Beal and Ammirati recently took vacation time from work, packed their bags and drove to Mason County, West Virginia.
There, as volunteers with California-based United Animal Nations (UAN), they helped shelter and care for 49 horses, mules and donkeys rescued in one of the largest equine cruelty cases in the state’s history. The four-day trip was hardly a vacation from their normal routines: The women put in long days of hard, physical labor – hauling hay, filling water buckets, mucking stalls and socializing frightened animals. Beal, 47, works in the Corporate Pharmacy Department at Blue Cross & Blue Shield and Ammirati, 37, for the North Carolina Division of Parks and Recreation; but for both women, their true calling is to help animals.
“It takes a special person to care for animals who have suffered trauma and Penny’s patience and gentle touch made her a perfect volunteer for the equines in our care,” said Colleen Bailey of Cranbrook, British Columbia, who led the UAN volunteer team for two weeks.

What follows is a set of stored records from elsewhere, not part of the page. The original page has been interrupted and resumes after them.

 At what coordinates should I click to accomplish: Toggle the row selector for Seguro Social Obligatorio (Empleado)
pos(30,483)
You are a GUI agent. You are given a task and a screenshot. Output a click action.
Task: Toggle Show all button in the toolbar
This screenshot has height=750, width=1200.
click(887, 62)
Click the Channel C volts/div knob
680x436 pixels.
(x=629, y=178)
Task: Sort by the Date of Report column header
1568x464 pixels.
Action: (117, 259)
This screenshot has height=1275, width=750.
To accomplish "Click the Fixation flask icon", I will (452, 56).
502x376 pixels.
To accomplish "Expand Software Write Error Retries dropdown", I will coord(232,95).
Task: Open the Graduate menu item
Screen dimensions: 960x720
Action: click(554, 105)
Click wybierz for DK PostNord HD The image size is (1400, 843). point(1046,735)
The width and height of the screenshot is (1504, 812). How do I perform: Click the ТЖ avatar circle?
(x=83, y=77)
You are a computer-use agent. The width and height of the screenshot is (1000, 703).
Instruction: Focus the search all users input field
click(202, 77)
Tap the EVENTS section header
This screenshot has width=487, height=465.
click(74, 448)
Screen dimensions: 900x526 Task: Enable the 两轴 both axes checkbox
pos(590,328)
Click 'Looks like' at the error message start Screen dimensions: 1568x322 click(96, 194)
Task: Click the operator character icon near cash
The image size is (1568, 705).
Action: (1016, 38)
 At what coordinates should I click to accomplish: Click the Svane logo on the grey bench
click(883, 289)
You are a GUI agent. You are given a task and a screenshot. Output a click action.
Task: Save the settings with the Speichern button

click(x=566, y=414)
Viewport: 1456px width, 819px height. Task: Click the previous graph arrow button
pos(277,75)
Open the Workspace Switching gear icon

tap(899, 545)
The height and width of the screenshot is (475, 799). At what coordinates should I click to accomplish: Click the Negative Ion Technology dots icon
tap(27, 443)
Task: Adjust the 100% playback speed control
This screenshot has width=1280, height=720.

“Lisa’s knowledge about equines, the requirements of emergency sheltering and animals with special needs thoroughly impressed me.”
Distinguished by their red shirts, UAN volunteers are specially trained to care for animals at temporary shelters after they have been rescued from cruelty and neglect situations or displaced by natural disasters. UAN has 3,000 trained, active volunteers in the United States and Canada, including 150 in North Carolina. The animals Beal and Ammirati cared for were found in horrible condition on a property in Wayne County, West Virginia on May 27.
Many were extremely emaciated and had a variety of medical ailments including overgrown, infected hooves, parasite infestation and untreated wounds.
Concerned local citizens, shocked by the condition of the equines, complained to local officials and an investigation and rescue ensued. UAN was called in to provide sheltering support, a core competency of the organization.
A total of 33 UAN volunteers from 10 states and two Canadian provinces responded. The owner of the horses pleaded guilty to animal cruelty on June 9 and relinquished custody of the animals. They are being transferred to equine rescue organizations for foster care and adoption.
“My drive (to volunteer) comes from my belief that no animal deserves to suffer, whether as a result of nature or at the hands of a human,” Beal said. “It is challenging being face-to-face with the reality of how insensitive human beings can be to animals, but it solidifies my resolve to change people’s attitudes toward animals.” "Animals and their well-being have been my passion for as long as I can remember,” Ammirati said. “Writing letters to my elected representatives about animal abuse laws and issues is the easy part. Facing animal-related disasters, whether natural or man-made, that’s the hard part. In the middle of the fray, making order out of chaos and doing the best I humanly can for any and all animals – that’s where I belong." When she isn’t volunteering with UAN, Beal and her husband manage two feral cat colonies and rescue individual homeless animals. She is a former volunteer with Golden Retriever Rescue and Operation Cat Nip in Raleigh. In 1999, Beal attended a UAN volunteer training workshop and has since deployed to temporary animal shelters after Hurricanes Floyd (1999) and Katrina (2005) and a cruelty case involving 500 animals in Arkansas in 2005. She is also a volunteer with UAN’s Humane Education Ambassador Reader (HEAR) program, which helps children develop critical thinking skills and empathy by reading and discussing stories about animals. Ammirati was inspired to become a UAN volunteer after Hurricane Katrina, when she saw a photo of an emaciated, stray pit bull dragging a chain around his neck. She attended a UAN volunteer training workshop in 2008 and in 2009 responded to a puppy mill case in Wilson County, North Carolina and a horse cruelty case in Nashville, Tennessee. Ammirati’s experience with a variety of species has been a huge asset to UAN and the volunteers she worked with at all three of the responses she participated in.